Tuesday

Oil's Well



Right-wing screamers and those that love them like to yell that President Obama's energy policies either don't exist or have failed. (A nice former commenter said she doesn't like his energy policies, but failed to respond when asked why. And now it's too late, right when I bet she was getting ready.) That this is unmitigated crap, repeated by a certain presidential contender, is unsurprising; it's hard to think of anything they say that isn't. But here's something quite surprising: an oil company is seeking permission to export American oil.
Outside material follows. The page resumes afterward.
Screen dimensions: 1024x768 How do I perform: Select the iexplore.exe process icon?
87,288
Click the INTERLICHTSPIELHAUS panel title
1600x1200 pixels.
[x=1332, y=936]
To Canada. (Take that, pipeline screamers!)


Royal Dutch Shell’s application for permission to export oil from the United States is the latest sign that old dogmas of the energy debate are under threat from reality. 
The idea that the U.S. is the Gulliver of the world energy market – a giant rendered impotent by its dependence on petroleum doled out by quasi-hostile Middle Eastern states – has been ingrained in the American psyche since the oil embargoes of the 1970s. Energy insecurity is embodied in U.S. laws that bar export of  U.S.-produced oil unless the government grants permission, which so far it has done rarely. 
But as the WSJ’s Ben Lefebvre points out today the foundational truth of four decades of U.S. energy policy — that America can’t supply itself with oil and natural gas — is suddenly looking to be not so true. 
“The revolution in hydraulic fracturing, or “fracking,” technology that has coaxed large volumes of oil from shale rock has generated an unprecedented boom that the EIA says will bring U.S. production to its highest level in nearly two decades next year.
Oil production in the U.S. totaled 194 million barrels of crude oil in July, the most in 14 years, according to the latest data from the EIA. Oil production in the Eagle Ford shale area of south Texas—where Shell has significant operations—and the Bakken shale region in North Dakota are producing more oil than pipelines are currently able to carry to market. 
This week, the glut of oil production in the center of the country pushed the U.S. benchmark oil price, West Texas Intermediate, to its lowest level in a year relative to the international benchmark, Brent crude.” 
Separately, the International Energy Agency issued a report that predicted consumers worldwide would benefit in the medium and long term from lower fuel prices, thanks to increased production, including from the U.S., and slowing demand.
Interesting severally: for one, it's another way President Obama has been willing to piss off liberals, in supporting fracking in particular and drilling in general. Not to mention mostly ignoring global warming and the effect all these fossil fuels have on it. For another, it emphasizes what all those screamers would have voters ignore: under President Obama, both oil drilling and production have gone up. As I wrote a while back, we're closer to energy independence than we've ever been; now, it looks like we might already be there. I'm sure teabaggRs would claim Obama deserves no credit. Whatever he's done, he hasn't done it. Or it's unAmerican. But looking at the above graphic it's hard not to notice when things changed.

The downside, of course, is that it'll delay even further the search for sustainable and economically feasible non-carbon fuels. Just another way in which the version of Barack Obama that the RWS™ would have you believe, and which teabaggers have swallowed like orange pekoe, is as far from reality as Mitt Romney's budget-balancing claims.